California is not the first government plaintiff to take action against oil and gas companies. A number of local governments and even some states have filed similar liability lawsuits. Boulder and San Miguel counties, for example, are suing ExxonMobil and Suncor Energy to offset the costs of climate change. But California’s status as a leading oil producer and the world’s fifth-largest economy makes his argument worth mentioning.
The lawsuit says the California public has spent billions of dollars recovering from wildfires, droughts, superstorms, dwindling water supplies, extreme heat and other dangers of climate change, and seeks to “hold these companies accountable for the lies that they told, and to hold accountable for the damage they have caused.”
How is this different from the climate crisis in Colorado?
Some observers say California’s measure could spark a wave of climate lawsuits against big oil companies in states across the country. This should include Colorado.
The 2021 Marshall Fire in Boulder County was the most devastating wildfire in the state’s history. The three largest wildfires in Colorado history all occurred in 2020, and the state’s 20 largest wildfires on record all occurred in the last two decades. The southwestern United States, including Colorado, is experiencing drought, and the Colorado River Basin is experiencing a “megadrought,” the worst in 1,200 years.

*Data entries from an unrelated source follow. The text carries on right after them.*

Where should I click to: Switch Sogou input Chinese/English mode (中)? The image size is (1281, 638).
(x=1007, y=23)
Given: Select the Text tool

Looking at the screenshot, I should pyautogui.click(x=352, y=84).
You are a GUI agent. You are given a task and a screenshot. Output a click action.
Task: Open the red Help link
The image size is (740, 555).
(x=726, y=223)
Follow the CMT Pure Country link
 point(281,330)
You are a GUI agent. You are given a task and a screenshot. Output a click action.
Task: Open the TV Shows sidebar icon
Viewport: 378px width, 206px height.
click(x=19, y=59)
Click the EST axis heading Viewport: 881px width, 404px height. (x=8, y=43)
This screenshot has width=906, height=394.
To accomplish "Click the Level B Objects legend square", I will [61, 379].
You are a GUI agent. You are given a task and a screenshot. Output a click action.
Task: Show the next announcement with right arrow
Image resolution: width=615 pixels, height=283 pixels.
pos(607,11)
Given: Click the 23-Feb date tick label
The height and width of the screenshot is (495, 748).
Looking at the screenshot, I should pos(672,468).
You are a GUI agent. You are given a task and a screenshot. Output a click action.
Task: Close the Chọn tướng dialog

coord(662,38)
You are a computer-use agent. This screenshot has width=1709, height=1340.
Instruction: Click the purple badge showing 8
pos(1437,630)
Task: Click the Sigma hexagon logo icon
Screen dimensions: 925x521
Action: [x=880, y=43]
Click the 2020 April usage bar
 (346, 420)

Climate change is a major factor in these disasters, which cost the state and its residents billions of dollars. Why shouldn’t lying fossil fuel giants pay for what they did?
Chevron, named in the California lawsuit, is the largest oil and gas company operating in Colorado, one of the five oil-producing states (Colorado produced more oil than even California in 2021). It operates a massive operation throughout the Denver-Julesburg Basin in Weld County.
According to the California lawsuit, this industrial giant conducted a “campaign of deception” about climate change that was “intended to obscure and mislead consumers and the public… about the serious negative consequences resulting from the continued use of Chevron products would result.”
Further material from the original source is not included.